SUPPLIED DATA
---
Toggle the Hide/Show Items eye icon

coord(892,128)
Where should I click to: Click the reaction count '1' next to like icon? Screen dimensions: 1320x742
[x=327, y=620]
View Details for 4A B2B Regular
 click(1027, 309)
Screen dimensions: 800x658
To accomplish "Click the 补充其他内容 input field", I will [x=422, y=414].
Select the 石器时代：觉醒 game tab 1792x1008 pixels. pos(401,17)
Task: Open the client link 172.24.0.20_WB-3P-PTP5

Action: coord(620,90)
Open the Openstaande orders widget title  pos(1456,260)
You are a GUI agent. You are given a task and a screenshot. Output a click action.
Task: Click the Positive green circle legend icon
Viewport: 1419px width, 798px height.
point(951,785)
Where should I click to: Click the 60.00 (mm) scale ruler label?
---
WHAT TO PRODUCE
Leave out every line above except those from the line with "Screen dimensions: 800x658" up to and including the line with "Open the Openstaande", and copy those exactly.

SOLVED PROBLEM
Screen dimensions: 800x658
To accomplish "Click the 补充其他内容 input field", I will [x=422, y=414].
Select the 石器时代：觉醒 game tab 1792x1008 pixels. pos(401,17)
Task: Open the client link 172.24.0.20_WB-3P-PTP5

Action: coord(620,90)
Open the Openstaande orders widget title  pos(1456,260)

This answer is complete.